Programs that served families in a wide geographic catchment area post-release (two of the twelve sites) seemed to invest more heavily in the continuity of these partnerships than did those focused on in-prison service delivery and/or a smaller community catchment area. Community partnerships were also more likely to succeed when they were based on a working relationship that preceded the MFS-IP grant, when they were actively maintained through communications from the grantee throughout the grant period (even during times when no participants were being served in the community), or when community partners did not have to wait for MFS-IP program participants to be released in order to begin services.

Many sites struggled with community-based service delivery and made numerous changes to their community-based services during the grant period, commonly: 1) adding community-based relationship skills classes for women or couples in an effort to include women who were unable to attend prison-based classes, 2) adding new partnerships (such as housing, employment or child support agencies) to meet participants’ post-release needs, or 3) eliminating low-enrolling community-based services in order to focus resources on prison-based activities.
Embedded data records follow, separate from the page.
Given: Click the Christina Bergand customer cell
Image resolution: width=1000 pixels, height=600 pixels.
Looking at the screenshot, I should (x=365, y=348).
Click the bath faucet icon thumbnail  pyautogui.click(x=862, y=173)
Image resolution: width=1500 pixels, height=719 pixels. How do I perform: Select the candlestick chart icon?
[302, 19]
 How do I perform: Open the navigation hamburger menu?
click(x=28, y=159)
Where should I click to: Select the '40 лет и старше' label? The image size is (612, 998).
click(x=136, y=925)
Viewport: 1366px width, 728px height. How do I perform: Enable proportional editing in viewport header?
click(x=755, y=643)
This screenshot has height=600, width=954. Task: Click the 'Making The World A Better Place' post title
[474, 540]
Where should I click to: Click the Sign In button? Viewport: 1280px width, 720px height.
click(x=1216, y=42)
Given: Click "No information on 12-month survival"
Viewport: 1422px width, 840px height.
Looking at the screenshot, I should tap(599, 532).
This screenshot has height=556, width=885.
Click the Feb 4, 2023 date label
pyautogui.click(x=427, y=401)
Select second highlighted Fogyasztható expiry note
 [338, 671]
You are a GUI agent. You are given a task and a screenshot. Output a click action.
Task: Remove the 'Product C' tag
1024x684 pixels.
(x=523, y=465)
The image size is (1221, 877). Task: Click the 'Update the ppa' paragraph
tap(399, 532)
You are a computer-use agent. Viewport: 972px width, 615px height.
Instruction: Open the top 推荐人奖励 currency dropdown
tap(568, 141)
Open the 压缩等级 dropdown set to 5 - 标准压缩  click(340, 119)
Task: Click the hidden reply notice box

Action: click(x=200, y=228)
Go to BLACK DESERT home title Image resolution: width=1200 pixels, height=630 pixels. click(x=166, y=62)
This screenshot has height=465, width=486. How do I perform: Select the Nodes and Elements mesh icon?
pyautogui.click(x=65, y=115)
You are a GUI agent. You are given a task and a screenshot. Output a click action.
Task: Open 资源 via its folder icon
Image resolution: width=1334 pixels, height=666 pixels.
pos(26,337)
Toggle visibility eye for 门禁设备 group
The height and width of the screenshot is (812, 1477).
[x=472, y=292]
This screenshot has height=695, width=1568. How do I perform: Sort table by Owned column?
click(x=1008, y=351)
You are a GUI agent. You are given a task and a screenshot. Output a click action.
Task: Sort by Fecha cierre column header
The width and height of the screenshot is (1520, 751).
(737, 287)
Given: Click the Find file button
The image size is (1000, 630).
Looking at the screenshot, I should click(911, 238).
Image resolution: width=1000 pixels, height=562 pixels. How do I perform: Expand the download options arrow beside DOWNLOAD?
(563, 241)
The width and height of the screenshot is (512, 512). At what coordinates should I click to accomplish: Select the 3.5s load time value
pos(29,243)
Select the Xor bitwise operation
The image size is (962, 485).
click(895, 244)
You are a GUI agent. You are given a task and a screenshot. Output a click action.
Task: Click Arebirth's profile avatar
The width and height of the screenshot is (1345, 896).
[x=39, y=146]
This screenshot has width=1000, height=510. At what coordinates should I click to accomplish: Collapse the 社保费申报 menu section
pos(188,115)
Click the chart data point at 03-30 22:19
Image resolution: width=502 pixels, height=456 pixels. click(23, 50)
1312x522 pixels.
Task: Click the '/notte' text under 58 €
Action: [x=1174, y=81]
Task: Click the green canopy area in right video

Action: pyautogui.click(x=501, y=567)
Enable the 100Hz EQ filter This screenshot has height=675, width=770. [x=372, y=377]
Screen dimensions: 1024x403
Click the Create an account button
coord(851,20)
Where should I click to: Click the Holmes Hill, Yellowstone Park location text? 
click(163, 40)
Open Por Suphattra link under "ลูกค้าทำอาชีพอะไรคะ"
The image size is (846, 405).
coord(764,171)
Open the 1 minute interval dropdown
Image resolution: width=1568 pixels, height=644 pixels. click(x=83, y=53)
As noted in Section 2, sites found it extremely difficult to recruit and retain families in community-based programming, and many did not continue to try. Several characteristics were evident among sites that did continue to offer these services (about one third of the grantees):

  • Strong leadership commitment to offering services in the community
  • Infrastructure for community-based service delivery (programming space, staff with time and skills to deliver community-based services)
  • Access to a population of released men being served through other programs (either at the grantee agency or a partner agency)
  • Strong referral partnerships with community-based organizations serving the same target population as the MFS-IP program

Yet even among grantees that continued to attempt it, few were ever able to build strong participation in community-based services.

Did Grantee Agency Type Determine Success?

Corrections and human services agency grantees experienced some of the same challenges with regard to prison- and community-based service delivery, but each type of agency brought assets to the task that were not shared by the other. Perhaps as a result, some correctional system grantees felt that their success in MFS-IP service delivery would have been impossible had they been a human services agency—while some human services agency grantees believed that successful implementation would have been impossible for a correctional agency. 
Neither perspective was supported by cross-site data; grantees’ success did not hinge on whether they came from the corrections or human services fields. Yet it often did depend on their experience and skill at building the corrections-community collaborations required to effectively serve families whose lives were lived on both sides of the prison gates.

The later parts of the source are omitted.